Habría que recordarle que la Carta de la ONU, de la que, según sus asesores, está dispuesto a renunciar si no se cumple su voluntad, previamente conformada, sólo justifica la agresión cuando se produce "un ataque armado contra un miembro de las Naciones Unidas" y que sólo en este caso se puede considerar como legítimo "el derecho natural de autotutela individual o colectiva". Creo que estos textos son suficientes para rechazar frontalmente todo tipo de guerra preventiva. Como proclamaban los intelectuales que forman parte del Tribunal Internacional de los Pueblos, auspiciado por la Fundación Interncional Lelio Basso: "El peligro de quiebra del derecho internacional deriva sobre todo de la abierta, explícita e insistente pretensión de una relegitimación de la guerra como instrumento de solución de los problemas y de las controversias internacionales, que acompañan a la amenaza de esta guerra. Esta relegitimación equivaldría a una disolución de la ONU, cuya razón de ser reside, precisamente, en la definitiva exclusión de la guerra y el mantenimiento de la paz a través de un complejo sistema de medidas que incluye el uso regulado y controlado de la fuerza bajo la constante dirección del Consejo de Seguridad. Por otra parte, puesto que el derecho consiste en la regulación y la limitación de la fuerza, como uso desregulado, ilimitado e incontrolado de ésta, es la negación del derecho". Como jurista, no quiero ver el derecho internacional convertido en un montón de cenizas humeantes, que servirán de abono para la aparición de la vegetación salvaje de la jungla.

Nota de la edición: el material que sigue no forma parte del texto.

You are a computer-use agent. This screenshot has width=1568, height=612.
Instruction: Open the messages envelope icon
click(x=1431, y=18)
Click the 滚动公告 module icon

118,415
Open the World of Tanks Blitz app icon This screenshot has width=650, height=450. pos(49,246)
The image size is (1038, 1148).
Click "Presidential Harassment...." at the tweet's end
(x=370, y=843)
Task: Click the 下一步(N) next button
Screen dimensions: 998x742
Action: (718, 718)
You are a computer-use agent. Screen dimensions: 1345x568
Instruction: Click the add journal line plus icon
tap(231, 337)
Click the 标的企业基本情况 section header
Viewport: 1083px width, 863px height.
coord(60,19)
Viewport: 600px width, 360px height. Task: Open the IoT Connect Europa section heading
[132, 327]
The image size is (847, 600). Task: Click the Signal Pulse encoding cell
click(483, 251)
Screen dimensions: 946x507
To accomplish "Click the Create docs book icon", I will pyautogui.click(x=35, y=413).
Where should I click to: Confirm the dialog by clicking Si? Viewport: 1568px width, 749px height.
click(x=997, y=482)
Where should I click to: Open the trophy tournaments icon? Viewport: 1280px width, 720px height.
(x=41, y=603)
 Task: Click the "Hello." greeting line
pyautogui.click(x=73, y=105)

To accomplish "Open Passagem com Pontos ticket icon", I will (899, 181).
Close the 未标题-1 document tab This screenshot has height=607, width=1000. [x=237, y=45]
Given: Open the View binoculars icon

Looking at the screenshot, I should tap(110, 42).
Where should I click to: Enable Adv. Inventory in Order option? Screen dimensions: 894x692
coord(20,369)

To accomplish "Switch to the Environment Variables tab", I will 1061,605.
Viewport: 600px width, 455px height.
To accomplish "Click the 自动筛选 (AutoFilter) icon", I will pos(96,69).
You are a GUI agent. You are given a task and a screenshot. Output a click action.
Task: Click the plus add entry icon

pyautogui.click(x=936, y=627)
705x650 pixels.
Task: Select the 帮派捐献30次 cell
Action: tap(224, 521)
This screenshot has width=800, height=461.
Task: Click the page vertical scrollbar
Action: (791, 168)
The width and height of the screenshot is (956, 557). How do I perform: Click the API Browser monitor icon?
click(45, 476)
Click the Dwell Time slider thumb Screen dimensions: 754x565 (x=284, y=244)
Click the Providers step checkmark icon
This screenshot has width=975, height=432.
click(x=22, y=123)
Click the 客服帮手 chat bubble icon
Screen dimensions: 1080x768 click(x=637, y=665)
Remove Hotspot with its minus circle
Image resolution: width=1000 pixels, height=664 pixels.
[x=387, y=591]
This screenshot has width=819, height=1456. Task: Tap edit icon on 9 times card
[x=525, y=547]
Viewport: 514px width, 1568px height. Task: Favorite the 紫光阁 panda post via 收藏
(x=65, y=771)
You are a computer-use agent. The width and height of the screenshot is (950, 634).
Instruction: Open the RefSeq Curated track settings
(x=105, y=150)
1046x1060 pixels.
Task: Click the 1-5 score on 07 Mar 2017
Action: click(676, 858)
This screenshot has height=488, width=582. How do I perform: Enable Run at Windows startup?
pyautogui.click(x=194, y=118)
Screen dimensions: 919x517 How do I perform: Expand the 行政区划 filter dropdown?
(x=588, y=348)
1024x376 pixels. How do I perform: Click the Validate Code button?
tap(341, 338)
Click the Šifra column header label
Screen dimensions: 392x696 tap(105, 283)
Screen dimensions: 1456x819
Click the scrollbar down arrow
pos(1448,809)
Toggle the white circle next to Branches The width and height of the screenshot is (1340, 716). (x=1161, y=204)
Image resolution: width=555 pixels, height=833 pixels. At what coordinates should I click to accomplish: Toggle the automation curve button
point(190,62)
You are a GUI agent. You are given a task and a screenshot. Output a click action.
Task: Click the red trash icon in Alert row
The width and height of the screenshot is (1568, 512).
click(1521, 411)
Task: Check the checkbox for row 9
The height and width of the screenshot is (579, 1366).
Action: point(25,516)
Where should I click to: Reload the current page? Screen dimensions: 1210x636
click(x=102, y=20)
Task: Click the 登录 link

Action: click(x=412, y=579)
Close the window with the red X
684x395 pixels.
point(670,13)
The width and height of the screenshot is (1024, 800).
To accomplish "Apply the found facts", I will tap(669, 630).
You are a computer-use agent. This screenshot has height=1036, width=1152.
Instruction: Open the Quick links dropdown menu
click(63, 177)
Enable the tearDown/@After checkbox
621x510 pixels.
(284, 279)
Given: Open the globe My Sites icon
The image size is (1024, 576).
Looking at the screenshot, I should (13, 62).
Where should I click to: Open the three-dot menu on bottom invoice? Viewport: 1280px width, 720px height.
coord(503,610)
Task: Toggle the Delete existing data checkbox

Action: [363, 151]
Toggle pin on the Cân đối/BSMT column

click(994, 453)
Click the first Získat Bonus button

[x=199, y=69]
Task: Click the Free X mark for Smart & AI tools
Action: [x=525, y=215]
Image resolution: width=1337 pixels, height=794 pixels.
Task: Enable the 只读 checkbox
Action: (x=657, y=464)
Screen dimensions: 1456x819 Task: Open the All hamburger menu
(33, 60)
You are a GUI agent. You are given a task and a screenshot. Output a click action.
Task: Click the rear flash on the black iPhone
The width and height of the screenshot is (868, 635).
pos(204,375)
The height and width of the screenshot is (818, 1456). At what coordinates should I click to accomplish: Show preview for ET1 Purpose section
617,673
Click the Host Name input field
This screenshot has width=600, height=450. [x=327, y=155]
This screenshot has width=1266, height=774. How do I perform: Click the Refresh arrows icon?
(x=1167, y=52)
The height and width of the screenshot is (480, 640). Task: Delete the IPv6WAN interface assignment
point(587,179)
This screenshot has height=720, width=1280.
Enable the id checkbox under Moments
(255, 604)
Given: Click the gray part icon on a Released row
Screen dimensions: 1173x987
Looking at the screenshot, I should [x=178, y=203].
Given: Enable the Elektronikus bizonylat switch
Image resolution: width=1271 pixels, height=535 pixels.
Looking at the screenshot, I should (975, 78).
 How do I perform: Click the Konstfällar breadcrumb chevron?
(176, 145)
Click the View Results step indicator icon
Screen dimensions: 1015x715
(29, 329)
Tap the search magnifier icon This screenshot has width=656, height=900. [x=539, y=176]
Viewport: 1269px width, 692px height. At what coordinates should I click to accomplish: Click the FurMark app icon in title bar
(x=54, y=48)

Piense por un momento en esa familia neoyorquina que expresaba su dolor de la forma más generosa que es capaz de exteriorizar el alma humana. De verdad, señor Bush, creo que merece la pena, que si no quiere compartir nada con la vieja Europa, a la que me siento orgulloso de pertenecer, por lo menos recupere los valores cívicos y republicanos que han servido para cimentar la grandeza de la nación norteamericana sobre algunas de las grandes aportaciones políticas, culturales y científicas, y se una a los que, desde una postura de discrepancia, le dicen también en su idioma, y en su país: no a la guerra.

José Antonio Martín Pallín es magistrado del Tribunal Supremo.